If I uncheck the option to use Microsoft's recommended block rules it works. This started happening the last 4 versions or something of the WDAC wizard, not sure if it is related. Same after reinstallation of WDAC wizard. There are no blocks from Defender or AppLocker/WDAC/CFA/ASR etc.
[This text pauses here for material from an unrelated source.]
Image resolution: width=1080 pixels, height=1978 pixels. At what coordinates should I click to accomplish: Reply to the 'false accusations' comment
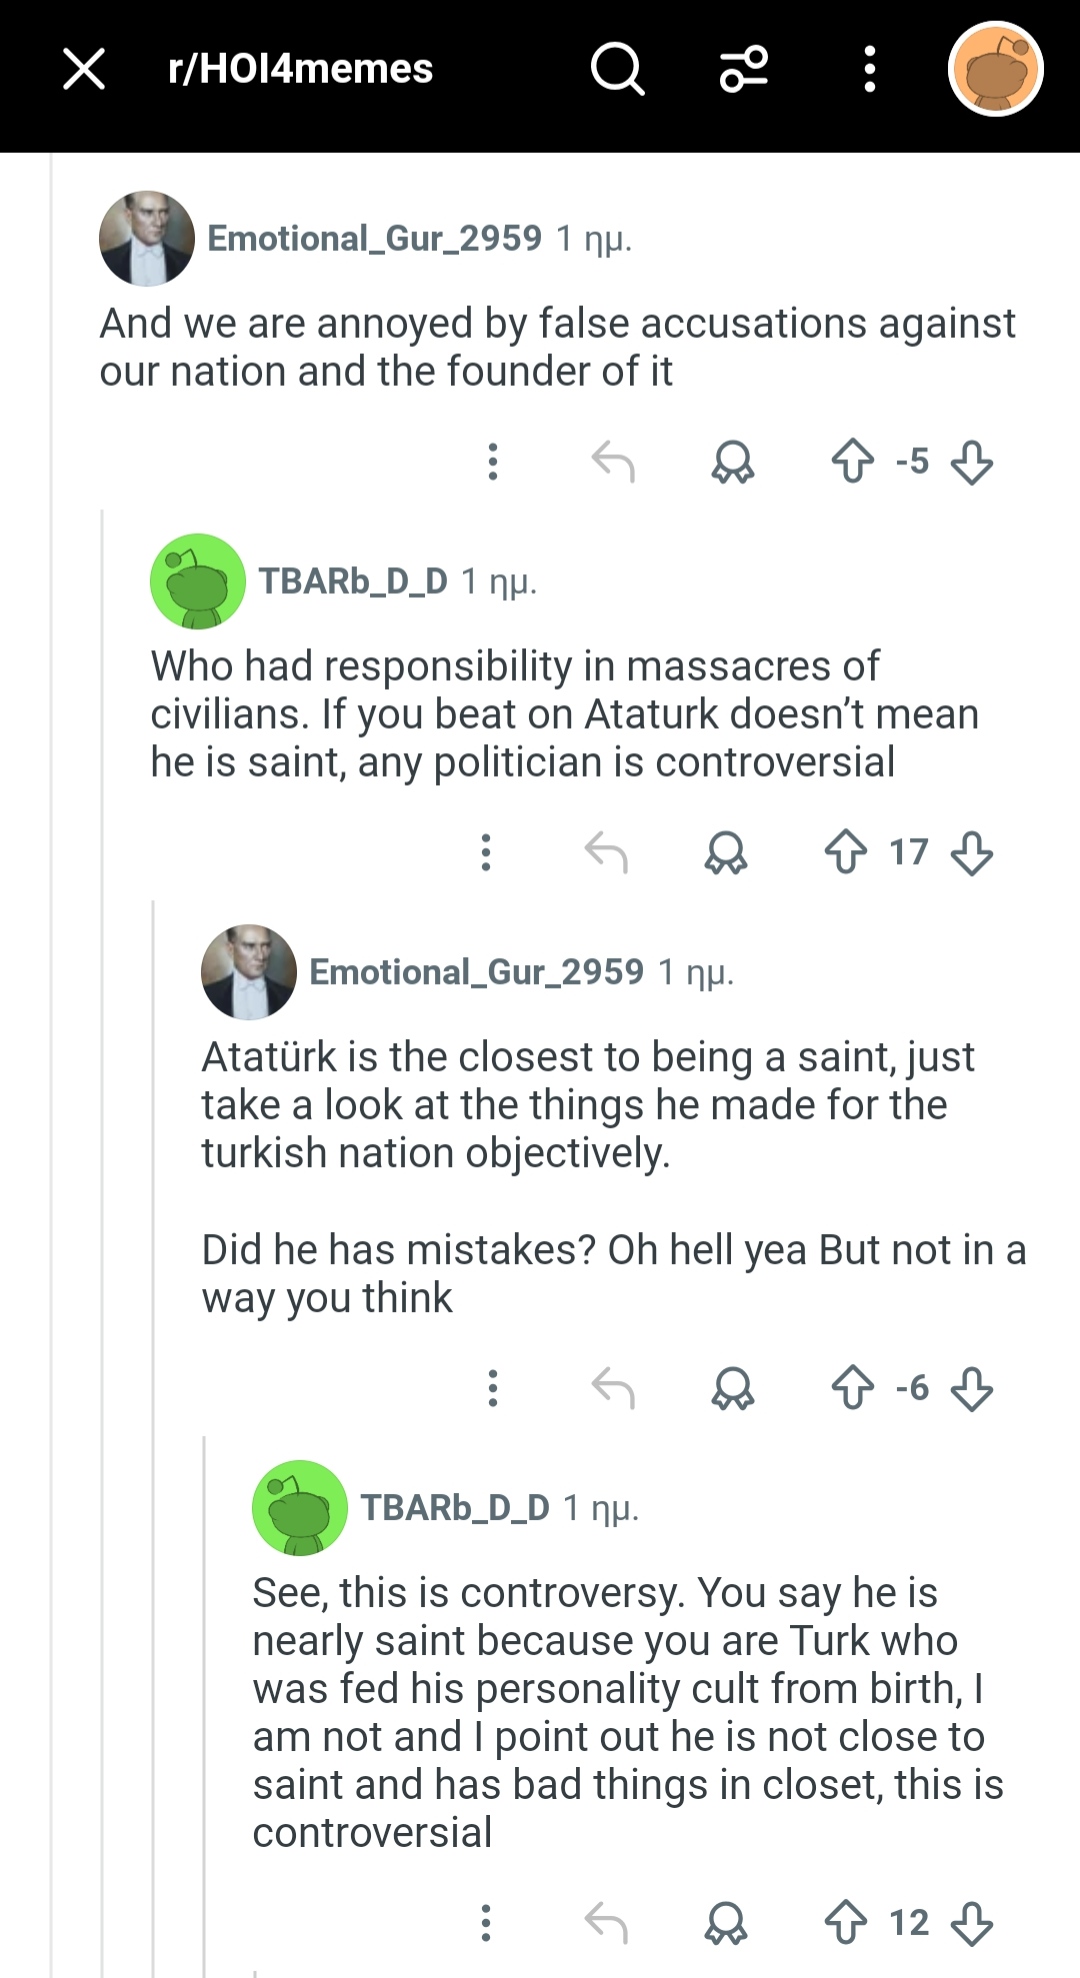coord(613,462)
The wizard builds the file and then says finished creating WDAC policy and output location, however the file isn't created. The log file shows an error on accessing Recommended_UserMode_Blocklist.xml, however I can open this file manually, there isn't any file permission issue etc. From the log: " 2024-07-07T07-25-15 [INFO]: Merge-CIPolicy -PolicyPaths "C:\Users\username\AppData\Local\Temp\WDACWizard\Temp\2024-07-07T07-21-07\policy.xml","C:\Users\username\AppData\Local\Temp\WDACWizard\Temp\2024-07-07T07-21-07\Merged_CustomRules_Policy.xml","C:\Program Files\WindowsApps\Microsoft.WDAC.WDACWizard_2.4.4.0_x648wekyb3d8bbwe\Recommended_UserMode_Blocklist.xml","C:\Program Files\WindowsApps\Microsoft.WDAC.WDACWizard_2.4.4.0_x648wekyb3d8bbwe\Recommended_Driver_Blocklist.xml" -OutputFilePath "C:\Temp\policy.xml" 2024-07-07T07-25-17 [ERROR]: Exception encountered in MergeTemplatesPolicy(): System.Management.Automation.CmdletInvocationException: Access to the path 'C:\Program Files\WindowsApps\Microsoft.WDAC.WDACWizard_2.4.4.0_x648wekyb3d8bbwe\Recommended_UserMode_Blocklist.xml' is denied. ---> System.UnauthorizedAccessException: Access to the path 'C:\Program Files\WindowsApps\Microsoft.WDAC.WDACWizard_2.4.4.0_x648wekyb3d8bbwe\Recommended_UserMode_Blocklist.xml' is denied. at Microsoft.Win32.SafeHandles.SafeFileHandle.CreateFile(String fullPath, FileMode mode, FileAccess access, FileShare share, FileOptions options) at Microsoft.Win32.SafeHandles.SafeFileHandle.Open(String fullPath, FileMode mode, FileAccess access, FileShare share, FileOptions options, Int64 preallocationSize, Nullable
1 unixCreateMode) at System.IO.Strategies.OSFileStreamStrategy..ctor(String path, FileMode mode, FileAccess access, FileShare share, FileOptions options, Int64 preallocationSize, Nullable1 unixCreateMode) at System.IO.Strategies.FileStreamHelpers.ChooseStrategyCore(String path, FileMode mode, FileAccess access, FileShare share, FileOptions options, Int64 preallocationSize, Nullable1 unixCreateMode) at System.IO.FileStream..ctor(String path, FileMode mode) at Microsoft.SecureBoot.UserConfig.XmlPolicy..ctor(String filePath) at Microsoft.SecureBoot.UserConfig.Policy.ValidateXmlFile(String xmlFilePath) at Microsoft.SecureBoot.UserConfig.Policy..ctor(String xmlFilePath) at Microsoft.SecureBoot.UserConfig.MergeCIPolicy.ProcessRecord() at System.Management.Automation.Cmdlet.DoProcessRecord() at System.Management.Automation.CommandProcessor.ProcessRecord() --- End of inner exception stack trace --- at System.Management.Automation.Runspaces.PipelineBase.Invoke(IEnumerable input) at System.Management.Automation.Runspaces.Pipeline.Invoke() at WDAC_Wizard.PSCmdlets.MergePolicies(List1 policyPaths, String schemaPath, String destPath) "If I uncheck the option to use Microsoft's recommended block rules it works. This started happening the last 4 versions or something of the WDAC wizard, not sure if it is related. Same after reinstallation of WDAC wizard. There are no blocks from Defender or AppLocker/WDAC/CFA/ASR etc.